TASK DIRECTIONS - List every line of the data below that contains the word "particular", copying each line in full.

ENTRIES SHOWN -
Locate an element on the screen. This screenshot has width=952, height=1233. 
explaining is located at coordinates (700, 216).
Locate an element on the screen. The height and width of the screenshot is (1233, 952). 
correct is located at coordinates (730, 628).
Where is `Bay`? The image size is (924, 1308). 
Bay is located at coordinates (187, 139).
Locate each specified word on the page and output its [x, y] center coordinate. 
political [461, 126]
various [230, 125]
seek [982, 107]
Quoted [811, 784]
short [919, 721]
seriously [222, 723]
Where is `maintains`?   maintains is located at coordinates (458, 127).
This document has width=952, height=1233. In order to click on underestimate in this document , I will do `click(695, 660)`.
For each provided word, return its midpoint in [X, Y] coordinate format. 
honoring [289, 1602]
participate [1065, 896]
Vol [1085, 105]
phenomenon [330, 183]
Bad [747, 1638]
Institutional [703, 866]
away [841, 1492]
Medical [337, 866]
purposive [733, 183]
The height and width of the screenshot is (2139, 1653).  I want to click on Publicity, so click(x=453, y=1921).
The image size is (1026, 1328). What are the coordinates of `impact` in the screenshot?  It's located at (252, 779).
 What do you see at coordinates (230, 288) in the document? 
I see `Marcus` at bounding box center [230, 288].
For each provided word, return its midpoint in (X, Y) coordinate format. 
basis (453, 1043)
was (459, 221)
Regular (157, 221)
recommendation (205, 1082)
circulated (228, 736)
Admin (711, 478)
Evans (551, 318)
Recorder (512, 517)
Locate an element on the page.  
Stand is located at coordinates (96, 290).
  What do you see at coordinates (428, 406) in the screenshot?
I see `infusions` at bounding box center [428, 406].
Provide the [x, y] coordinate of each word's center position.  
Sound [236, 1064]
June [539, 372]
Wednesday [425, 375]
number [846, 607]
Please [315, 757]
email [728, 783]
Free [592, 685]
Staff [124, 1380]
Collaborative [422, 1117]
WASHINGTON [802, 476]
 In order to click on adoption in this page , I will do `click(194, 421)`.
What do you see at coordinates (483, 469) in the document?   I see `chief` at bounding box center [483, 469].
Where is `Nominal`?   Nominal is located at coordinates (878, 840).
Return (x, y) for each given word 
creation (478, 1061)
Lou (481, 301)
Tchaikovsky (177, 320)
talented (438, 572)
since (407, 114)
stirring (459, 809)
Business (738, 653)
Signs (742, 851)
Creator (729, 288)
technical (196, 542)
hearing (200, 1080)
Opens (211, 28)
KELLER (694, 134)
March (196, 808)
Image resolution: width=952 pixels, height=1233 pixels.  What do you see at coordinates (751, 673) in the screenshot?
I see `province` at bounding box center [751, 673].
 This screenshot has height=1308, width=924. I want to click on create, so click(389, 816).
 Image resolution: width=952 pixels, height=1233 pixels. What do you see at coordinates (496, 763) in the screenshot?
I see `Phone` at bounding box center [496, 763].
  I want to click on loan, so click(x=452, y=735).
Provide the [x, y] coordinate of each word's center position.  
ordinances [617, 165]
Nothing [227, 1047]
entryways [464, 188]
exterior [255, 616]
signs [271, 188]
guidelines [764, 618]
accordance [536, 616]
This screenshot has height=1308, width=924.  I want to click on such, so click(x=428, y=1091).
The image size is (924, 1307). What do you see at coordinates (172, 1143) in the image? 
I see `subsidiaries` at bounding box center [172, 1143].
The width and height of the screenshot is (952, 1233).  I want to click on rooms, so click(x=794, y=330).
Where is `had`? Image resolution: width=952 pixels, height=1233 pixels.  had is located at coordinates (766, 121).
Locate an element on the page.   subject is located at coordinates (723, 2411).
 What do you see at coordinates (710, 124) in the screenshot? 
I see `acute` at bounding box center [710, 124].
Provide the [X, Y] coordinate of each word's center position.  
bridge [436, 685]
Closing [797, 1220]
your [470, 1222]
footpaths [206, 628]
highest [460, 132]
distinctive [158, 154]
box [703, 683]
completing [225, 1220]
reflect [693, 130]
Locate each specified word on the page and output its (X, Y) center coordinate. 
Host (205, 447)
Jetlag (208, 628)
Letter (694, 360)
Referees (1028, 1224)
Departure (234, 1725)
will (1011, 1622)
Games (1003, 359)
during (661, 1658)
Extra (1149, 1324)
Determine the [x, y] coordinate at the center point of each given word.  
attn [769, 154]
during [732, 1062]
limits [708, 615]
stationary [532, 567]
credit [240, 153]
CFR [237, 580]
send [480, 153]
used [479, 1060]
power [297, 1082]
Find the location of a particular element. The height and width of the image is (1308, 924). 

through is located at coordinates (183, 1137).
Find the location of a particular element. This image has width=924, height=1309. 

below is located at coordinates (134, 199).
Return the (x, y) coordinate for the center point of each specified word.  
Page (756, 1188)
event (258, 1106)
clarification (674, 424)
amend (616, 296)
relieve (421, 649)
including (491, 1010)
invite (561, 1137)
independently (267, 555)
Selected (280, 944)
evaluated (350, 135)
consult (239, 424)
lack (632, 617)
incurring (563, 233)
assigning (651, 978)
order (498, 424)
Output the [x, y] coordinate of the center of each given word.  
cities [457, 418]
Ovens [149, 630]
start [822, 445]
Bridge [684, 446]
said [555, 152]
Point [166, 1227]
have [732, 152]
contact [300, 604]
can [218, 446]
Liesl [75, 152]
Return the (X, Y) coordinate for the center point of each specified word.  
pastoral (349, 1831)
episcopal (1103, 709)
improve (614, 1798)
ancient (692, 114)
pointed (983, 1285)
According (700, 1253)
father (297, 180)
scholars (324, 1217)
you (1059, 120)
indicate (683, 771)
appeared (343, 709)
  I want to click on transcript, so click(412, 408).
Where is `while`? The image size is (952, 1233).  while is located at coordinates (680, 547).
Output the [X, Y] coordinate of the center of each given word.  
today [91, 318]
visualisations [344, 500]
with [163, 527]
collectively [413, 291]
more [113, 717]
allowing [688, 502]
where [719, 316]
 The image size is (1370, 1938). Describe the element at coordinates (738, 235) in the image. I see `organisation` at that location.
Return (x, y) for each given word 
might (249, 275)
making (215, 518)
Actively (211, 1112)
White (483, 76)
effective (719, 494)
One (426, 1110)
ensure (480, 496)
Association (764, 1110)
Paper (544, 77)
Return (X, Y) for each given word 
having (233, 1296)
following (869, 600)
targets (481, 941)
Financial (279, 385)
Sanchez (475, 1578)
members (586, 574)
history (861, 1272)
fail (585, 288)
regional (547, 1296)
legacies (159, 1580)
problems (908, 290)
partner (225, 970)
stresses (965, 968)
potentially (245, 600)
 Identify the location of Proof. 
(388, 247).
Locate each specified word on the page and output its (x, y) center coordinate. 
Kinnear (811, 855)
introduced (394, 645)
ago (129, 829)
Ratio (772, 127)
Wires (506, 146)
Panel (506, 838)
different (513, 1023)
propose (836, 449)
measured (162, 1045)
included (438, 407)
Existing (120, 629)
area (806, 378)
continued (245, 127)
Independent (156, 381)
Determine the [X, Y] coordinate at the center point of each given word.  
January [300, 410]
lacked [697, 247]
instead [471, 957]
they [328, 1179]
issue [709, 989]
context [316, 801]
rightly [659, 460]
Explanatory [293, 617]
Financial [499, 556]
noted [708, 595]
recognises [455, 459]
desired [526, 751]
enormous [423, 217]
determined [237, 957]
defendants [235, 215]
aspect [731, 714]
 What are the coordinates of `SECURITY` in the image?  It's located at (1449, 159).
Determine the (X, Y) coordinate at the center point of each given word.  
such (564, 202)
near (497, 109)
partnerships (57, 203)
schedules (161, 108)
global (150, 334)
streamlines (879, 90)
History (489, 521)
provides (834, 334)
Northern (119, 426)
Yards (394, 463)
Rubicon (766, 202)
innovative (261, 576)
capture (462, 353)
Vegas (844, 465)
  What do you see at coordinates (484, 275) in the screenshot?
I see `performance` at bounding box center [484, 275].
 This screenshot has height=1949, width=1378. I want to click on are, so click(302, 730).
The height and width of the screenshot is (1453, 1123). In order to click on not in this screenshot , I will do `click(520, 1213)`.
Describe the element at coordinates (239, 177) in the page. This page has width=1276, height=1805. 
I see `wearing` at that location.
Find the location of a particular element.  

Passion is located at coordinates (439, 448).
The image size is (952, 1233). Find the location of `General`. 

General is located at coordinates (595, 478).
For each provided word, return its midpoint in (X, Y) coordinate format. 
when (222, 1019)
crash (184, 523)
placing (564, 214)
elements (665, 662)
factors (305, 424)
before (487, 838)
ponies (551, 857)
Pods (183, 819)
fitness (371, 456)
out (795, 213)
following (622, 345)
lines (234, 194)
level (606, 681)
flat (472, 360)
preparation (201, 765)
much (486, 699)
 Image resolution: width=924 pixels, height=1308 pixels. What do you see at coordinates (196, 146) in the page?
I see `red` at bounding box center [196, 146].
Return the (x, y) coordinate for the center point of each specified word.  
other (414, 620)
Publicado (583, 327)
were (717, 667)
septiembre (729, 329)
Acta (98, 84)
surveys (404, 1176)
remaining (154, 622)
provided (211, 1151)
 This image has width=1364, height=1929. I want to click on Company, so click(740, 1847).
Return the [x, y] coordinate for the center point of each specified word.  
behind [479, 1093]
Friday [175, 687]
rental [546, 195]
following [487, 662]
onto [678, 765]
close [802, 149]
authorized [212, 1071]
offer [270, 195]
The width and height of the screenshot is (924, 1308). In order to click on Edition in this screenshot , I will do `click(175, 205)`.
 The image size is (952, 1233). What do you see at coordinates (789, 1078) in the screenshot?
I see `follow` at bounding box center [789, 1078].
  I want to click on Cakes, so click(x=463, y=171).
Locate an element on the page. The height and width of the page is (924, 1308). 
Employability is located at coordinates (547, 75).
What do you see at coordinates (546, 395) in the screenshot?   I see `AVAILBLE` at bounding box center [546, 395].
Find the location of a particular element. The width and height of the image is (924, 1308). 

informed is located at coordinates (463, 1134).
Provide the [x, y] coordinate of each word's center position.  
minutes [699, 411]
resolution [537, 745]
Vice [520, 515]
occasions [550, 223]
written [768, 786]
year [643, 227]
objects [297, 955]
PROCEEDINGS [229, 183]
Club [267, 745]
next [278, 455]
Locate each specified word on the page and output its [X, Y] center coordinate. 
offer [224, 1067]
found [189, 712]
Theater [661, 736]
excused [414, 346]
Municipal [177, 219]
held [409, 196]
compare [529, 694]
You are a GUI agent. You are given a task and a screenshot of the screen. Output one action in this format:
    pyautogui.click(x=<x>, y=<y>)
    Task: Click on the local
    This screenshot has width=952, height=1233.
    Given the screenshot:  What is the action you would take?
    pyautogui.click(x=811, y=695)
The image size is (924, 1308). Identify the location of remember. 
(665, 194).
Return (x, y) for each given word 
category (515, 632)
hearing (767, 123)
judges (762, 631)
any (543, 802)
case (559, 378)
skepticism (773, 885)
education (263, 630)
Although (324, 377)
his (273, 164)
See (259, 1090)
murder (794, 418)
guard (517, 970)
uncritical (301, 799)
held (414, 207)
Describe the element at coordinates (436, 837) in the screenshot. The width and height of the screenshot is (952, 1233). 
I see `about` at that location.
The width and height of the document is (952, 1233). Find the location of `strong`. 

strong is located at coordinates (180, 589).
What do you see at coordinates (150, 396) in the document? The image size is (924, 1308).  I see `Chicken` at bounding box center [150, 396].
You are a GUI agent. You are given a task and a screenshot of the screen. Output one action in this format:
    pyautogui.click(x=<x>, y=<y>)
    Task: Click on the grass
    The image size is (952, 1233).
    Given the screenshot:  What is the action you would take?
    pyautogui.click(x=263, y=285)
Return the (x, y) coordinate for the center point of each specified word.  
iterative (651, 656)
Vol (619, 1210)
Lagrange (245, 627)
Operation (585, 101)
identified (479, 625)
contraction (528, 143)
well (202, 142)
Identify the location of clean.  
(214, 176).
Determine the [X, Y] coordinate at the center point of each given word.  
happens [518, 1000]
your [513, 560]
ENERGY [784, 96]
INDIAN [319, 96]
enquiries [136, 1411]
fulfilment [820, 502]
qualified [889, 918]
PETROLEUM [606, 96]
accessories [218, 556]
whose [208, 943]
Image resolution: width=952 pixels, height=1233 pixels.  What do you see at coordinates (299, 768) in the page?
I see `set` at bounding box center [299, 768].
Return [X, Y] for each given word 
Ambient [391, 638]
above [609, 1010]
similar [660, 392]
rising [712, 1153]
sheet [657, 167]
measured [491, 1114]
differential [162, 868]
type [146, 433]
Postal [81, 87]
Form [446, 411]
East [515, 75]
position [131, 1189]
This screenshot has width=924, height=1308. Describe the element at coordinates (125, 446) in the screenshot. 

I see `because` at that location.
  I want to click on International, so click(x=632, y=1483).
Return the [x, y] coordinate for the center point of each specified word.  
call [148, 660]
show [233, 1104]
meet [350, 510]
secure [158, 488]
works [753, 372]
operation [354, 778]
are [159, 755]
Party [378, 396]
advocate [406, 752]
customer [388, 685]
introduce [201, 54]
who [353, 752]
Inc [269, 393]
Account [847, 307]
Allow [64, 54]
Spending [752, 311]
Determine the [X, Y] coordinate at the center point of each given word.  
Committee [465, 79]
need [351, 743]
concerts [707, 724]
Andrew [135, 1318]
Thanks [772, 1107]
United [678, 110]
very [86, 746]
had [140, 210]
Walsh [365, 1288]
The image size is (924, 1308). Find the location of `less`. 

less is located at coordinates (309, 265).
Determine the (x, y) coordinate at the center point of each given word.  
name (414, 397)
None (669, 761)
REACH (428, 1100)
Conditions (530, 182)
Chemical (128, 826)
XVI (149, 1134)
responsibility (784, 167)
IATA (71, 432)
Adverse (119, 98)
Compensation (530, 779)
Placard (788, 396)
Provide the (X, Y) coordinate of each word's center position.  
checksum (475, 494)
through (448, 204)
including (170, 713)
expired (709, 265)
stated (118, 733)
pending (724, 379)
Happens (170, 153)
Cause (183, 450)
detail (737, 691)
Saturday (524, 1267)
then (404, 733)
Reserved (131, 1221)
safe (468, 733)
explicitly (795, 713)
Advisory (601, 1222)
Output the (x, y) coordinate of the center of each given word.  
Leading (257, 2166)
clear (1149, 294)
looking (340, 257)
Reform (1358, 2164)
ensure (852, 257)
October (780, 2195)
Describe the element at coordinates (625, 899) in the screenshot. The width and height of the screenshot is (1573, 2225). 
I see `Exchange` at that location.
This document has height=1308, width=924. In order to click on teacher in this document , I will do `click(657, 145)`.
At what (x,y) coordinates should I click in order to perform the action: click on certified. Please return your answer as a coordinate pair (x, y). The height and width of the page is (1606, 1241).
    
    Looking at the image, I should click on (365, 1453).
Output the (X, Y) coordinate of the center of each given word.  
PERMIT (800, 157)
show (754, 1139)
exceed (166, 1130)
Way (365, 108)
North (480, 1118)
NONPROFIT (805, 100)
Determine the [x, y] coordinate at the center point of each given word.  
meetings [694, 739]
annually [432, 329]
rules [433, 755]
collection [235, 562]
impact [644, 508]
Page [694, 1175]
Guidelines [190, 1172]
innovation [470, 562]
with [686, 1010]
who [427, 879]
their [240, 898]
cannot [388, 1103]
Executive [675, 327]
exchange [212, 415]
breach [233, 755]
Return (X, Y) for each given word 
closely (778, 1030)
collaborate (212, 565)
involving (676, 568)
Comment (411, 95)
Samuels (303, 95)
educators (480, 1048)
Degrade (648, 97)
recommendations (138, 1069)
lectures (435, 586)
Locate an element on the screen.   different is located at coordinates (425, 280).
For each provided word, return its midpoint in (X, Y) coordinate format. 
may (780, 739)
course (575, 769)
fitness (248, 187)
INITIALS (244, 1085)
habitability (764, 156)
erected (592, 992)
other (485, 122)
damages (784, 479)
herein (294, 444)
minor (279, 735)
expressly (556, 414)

WRITTEN SOLUTION -
Find the location of a particular element. The height and width of the image is (1308, 924). 
Find the location of a particular element. This image has width=924, height=1309. 
Find the location of a particular element.  
Find the location of a particular element. The width and height of the image is (924, 1308). 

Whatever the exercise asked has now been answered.